The brothers, their friend Brennan, and Ashcroft, whom they had only recently met, began messing around in a rehearsal room once a week at the beginning of last year. None of them had been in a band before. “I couldn’t even play an instrument,” Jack says. “Ned was like, ‘We’re not getting another member, you’re gonna have to learn bass.’” Nor had Ashcroft, who started in orchestral music, really played electric guitar before. “I didn’t actually own a guitar ’til like, a month ago,” he says. “I’m still paying off my bass on Klarna,” Jack adds.

And yet, as you’ll know if you’ve caught them live or watched one of the many videos circulating of their set, they’re really, really good. You can put it down to Harry and Ashcroft’s heartfelt songwriting, their powerful, passionate live performances, or the tightness they’ve honed over the hundred-and-something gigs they’ve played; whatever it is, they win people over. Early on, they immediately made a crucial fan in Radio 6 DJ Steve Lamacq.

“I think he saw us once and then he saw us four times that week,” Jack says. “He’d follow us round the country – we’d be in Brighton, and Steve would be there.” They had no music out when he asked them to do a live session for his show. “He was like, ‘No one’s ever done it without music [released] before, but I feel like you can do it.’”

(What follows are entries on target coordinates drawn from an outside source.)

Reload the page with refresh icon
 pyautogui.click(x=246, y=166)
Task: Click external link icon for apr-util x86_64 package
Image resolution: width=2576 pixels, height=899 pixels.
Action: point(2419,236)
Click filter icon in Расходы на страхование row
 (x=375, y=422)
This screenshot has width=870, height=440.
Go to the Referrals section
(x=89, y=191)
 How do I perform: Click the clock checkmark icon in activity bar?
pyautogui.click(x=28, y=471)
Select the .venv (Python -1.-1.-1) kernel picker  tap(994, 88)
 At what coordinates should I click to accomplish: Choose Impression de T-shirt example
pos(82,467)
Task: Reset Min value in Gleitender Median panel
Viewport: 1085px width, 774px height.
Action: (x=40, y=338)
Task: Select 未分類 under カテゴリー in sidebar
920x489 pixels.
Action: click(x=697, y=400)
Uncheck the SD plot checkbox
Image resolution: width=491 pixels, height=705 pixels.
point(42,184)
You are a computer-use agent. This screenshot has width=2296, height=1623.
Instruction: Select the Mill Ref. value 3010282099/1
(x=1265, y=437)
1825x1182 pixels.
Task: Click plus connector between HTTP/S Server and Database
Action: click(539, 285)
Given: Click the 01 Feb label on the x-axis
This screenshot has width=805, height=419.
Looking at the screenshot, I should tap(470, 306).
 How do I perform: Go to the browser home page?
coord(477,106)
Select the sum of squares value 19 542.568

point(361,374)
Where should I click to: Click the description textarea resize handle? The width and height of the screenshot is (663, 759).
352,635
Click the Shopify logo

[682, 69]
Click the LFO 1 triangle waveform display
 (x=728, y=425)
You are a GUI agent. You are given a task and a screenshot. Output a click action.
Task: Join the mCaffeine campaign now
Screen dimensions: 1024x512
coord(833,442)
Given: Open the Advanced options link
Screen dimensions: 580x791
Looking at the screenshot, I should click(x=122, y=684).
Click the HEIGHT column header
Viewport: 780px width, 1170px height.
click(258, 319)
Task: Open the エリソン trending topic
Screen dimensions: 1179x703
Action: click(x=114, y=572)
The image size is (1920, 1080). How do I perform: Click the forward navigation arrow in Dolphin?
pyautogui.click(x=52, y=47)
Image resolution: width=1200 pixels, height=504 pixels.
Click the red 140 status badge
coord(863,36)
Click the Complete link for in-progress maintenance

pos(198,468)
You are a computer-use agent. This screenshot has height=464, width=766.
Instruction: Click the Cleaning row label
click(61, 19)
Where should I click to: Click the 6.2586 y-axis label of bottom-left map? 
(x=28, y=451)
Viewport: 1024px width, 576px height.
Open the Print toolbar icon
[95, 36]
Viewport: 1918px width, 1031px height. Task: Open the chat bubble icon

“The song is the most important thing. Glamming it up with too many solos isn’t our thing” – Jack Lower

You can’t talk about Little Grandad’s success without mentioning the growing wave of British Americana bands popping up around the country. The likes of Westside Cowboy, Divorce and Brown Horse (the former two of which have graced NME’s Cover) have also broken out with sounds inspired by alt-country greats like Wilco and Silver Jews. What’s going on there, we ask?

“I’m convinced it’s escapism,” Jack says. “When [people] listen to that [they’re] not in the UK – which for much of the year can be a bit depressing.” Do they worry about getting lost in the churn? “No, I think everyone pushes each other,” says Jack. “[And] it doesn’t feel like people are copying; it feels like everyone found their own route to get there. Everyone’s doing a slightly different stamp on it.

“I think there is just a wider movement towards songs again. It’s like, we wanna tell you a story through this song, and that’s gonna be done with guitars,” he continues. “At the very start we were like, ‘We want to serve the song.’ That’s the most important thing, and glamming it up with too many solos and stuff around it, that’s not our thing.”

With a characteristic eagerness, the band are already working on their first album. “We were like, we’re gonna skip the EP – let’s go for the album,” Jack says. Yet they’re aware they’re still learning how to be a band, and really, they’re still getting to know each other. “Even me and Jack are still fairly new to being friends,” Harry points out. “It’s gonna be interesting in a couple years’ time, ‘cause it’ll be further developed and [we’ll] feel even more comfortable.”

Besides that, the long-term goal, as you might imagine, is more gigs. “I wanna be gigging this much when I’m in my forties,” says Harry. “We want like, the Bob Dylan Never Ending Tour vibe,” Jack adds. “You don’t stop; people still wanna sing the songs with you when you can barely sing them yourself. That is the ultimate aim. There is no other way.”

Little Grandad’s ‘Babe, We’ve Run Out Of Time’ is out now via Communion.